--- PROBLEM ---
Please use the trial report below to answer: how many minutes after it began did the chase end in East Cleveland?

CLEVELAND, Ohio — Cuyahoga County prosecutors continued to present witnesses Monday morning in the sixth day of Cleveland Patrol Officer Michael Brelo ‘s criminal trial.
Brelo is facing two counts of manslaughter for his actions in the Nov. 29, 2012 deadly chase and shooting that claimed the lives of two unarmed suspects, Timothy Russell and Malissa Williams.
Prosecutors are trying to convince the judge that Brelo’s actions were not reasonable the night of the shooting. They allege he fired 49 shots, some from the top of a police cruiser and some from the top of the suspect’s car.
Friday, Judge John O’Donnell viewed the bullet-riddled cars from the chase and also went to the scene of the shooting in East Cleveland.
The chase started in downtown Cleveland after an officer thought someone in the suspect’s car fired at him. It ended 22 minutes later in a parking lot in East Cleveland.
Defense attorneys have said throughout the trial that Brelo was not “acting like Rambo” but instead was trying to protect himself and others. They say Brelo felt the suspects were trying to kill them.
On Monday, prosecutors called five police supervisors, who are codefendants in this case on lesser charges. The five, represented by attorneys, pleaded the Fifth Amendment before ever making it to the stand.
Det. Roland Mitchell testified on Monday. He was working in the second district the night of the shooting and was involved in the chase. He said he was in an unmarked car with his partner and made two attempts to stop Russell’s car, but failed.
Mitchell said he spoke to Officer Brelo, who told him there were two rounds left in his service weapon.
Cleveland Police Sgt. George Peters testified that officers in the third district were called off the chase and all but four obeyed the order. His officers also blocked off the streets around the Cuyahoga County Justice center to search for a possible weapon or other evidence, but nothing was found.
Testimony from Curtiss Jones of the trace evidence unit at the Cuyahoga County Medical Examiner’s Office took up most of the afternoon. Assistant prosecuting attorney Sherrie Royster presented Jones with clothing he removed from Williams after the shooting. The clothes were marked with yellow tabs, indicating bullet holes.

--- MATERIAL SUPPLIED ---

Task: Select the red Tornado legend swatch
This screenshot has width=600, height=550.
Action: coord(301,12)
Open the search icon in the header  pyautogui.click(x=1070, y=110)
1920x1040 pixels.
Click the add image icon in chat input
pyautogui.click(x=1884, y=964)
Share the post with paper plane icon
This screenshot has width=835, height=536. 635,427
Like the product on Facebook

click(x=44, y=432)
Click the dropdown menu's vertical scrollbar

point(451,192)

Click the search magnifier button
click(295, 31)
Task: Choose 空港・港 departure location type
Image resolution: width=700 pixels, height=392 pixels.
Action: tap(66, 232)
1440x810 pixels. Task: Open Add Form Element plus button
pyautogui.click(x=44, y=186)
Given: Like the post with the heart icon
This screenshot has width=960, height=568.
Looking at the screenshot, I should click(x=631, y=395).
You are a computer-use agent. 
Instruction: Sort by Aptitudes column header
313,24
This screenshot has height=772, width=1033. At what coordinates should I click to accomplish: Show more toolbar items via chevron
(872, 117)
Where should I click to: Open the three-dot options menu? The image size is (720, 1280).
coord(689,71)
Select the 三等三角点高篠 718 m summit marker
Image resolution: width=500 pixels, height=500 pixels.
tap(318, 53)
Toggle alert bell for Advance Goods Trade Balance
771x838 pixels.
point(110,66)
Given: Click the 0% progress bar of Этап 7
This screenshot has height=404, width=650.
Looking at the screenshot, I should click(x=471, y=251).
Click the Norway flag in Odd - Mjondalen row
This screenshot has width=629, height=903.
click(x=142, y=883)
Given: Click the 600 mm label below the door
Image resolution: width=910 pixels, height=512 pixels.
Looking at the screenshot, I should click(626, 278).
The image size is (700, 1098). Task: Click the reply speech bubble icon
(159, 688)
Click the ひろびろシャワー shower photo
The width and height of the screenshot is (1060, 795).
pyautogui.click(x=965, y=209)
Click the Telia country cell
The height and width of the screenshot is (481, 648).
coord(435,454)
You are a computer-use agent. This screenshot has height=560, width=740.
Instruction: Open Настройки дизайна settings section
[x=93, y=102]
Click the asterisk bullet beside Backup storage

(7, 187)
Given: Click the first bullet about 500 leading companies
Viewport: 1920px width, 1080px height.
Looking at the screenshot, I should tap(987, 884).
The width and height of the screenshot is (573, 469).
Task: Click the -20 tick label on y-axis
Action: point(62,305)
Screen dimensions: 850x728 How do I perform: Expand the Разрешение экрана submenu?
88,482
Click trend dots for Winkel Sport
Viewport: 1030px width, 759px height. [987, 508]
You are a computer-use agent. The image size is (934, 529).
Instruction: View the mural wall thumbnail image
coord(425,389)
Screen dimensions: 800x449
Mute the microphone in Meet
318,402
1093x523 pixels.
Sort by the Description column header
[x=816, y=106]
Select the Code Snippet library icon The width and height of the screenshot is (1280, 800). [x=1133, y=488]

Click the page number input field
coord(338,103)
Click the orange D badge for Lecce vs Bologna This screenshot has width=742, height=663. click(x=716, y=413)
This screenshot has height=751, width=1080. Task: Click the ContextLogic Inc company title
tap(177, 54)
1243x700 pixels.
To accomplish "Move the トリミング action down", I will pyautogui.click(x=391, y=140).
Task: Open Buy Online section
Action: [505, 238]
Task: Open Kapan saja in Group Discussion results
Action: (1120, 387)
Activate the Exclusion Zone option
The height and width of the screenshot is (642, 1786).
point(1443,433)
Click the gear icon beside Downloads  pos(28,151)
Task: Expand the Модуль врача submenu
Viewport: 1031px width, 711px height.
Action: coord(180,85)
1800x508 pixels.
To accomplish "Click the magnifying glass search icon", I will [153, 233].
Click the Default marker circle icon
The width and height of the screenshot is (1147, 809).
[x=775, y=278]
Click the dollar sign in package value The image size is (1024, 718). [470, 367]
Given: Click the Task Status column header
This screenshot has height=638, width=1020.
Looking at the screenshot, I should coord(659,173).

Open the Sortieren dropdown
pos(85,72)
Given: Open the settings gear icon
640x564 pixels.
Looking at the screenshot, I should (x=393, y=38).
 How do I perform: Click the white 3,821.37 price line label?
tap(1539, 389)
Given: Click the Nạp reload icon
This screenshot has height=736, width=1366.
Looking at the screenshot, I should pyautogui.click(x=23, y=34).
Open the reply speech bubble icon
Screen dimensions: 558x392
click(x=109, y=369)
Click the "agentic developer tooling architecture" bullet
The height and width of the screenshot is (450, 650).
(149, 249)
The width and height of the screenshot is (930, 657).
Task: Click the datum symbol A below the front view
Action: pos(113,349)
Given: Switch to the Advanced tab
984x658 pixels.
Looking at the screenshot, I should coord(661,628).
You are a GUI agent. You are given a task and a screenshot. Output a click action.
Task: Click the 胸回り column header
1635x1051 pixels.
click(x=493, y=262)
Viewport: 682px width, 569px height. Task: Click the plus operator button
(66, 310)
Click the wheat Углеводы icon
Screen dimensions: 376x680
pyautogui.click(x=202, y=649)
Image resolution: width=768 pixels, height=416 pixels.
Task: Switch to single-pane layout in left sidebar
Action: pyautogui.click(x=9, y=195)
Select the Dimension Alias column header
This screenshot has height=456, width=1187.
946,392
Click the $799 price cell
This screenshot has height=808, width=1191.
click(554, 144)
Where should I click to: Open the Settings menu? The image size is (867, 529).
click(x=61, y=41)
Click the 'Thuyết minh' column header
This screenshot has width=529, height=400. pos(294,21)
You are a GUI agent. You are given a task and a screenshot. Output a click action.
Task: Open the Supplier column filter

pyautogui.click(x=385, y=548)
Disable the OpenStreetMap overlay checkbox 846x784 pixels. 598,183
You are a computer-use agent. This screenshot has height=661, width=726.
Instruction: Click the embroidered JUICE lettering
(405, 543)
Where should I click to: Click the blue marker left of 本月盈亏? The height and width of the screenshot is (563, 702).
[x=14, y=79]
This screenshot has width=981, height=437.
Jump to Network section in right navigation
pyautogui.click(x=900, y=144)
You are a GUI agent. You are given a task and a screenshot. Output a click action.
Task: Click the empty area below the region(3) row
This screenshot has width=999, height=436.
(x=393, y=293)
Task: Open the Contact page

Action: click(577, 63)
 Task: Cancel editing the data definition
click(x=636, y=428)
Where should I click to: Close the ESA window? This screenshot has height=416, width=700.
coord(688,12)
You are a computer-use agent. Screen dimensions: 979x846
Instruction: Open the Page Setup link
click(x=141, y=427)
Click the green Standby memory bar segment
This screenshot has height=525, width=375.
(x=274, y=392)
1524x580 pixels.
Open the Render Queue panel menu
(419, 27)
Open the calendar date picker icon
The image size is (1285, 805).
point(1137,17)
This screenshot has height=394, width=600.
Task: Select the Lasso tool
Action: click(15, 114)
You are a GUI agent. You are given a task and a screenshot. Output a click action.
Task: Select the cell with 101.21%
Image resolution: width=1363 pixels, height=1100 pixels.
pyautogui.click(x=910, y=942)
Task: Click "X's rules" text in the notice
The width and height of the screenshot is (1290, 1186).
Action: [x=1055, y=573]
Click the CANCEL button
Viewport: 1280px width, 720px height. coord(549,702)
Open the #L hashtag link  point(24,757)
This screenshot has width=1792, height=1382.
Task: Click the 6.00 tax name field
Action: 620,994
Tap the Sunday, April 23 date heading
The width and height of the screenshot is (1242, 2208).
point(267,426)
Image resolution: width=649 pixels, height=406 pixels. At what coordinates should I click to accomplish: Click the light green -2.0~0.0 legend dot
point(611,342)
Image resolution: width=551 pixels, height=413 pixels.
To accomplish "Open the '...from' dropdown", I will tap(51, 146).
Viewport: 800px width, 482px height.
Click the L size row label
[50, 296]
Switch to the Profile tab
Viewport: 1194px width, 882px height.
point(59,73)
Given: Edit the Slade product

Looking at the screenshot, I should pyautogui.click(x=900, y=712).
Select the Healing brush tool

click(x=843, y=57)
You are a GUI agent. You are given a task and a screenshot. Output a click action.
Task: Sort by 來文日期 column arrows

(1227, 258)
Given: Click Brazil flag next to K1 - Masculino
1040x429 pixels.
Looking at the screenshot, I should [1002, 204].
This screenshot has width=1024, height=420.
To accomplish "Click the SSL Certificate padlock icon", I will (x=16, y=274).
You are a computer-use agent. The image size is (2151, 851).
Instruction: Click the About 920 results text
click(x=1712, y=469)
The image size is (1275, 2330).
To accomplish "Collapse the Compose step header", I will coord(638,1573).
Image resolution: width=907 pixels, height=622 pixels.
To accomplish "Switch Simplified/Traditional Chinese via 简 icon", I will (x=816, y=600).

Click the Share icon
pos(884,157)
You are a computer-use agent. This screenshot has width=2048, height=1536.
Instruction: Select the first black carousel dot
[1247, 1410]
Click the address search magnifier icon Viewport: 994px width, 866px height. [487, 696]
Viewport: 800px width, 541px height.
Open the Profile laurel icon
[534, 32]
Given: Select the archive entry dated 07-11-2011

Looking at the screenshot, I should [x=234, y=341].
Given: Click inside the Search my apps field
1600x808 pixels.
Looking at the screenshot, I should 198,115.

--- RESPONSE FOR THIS EXERCISE ---
22 minutes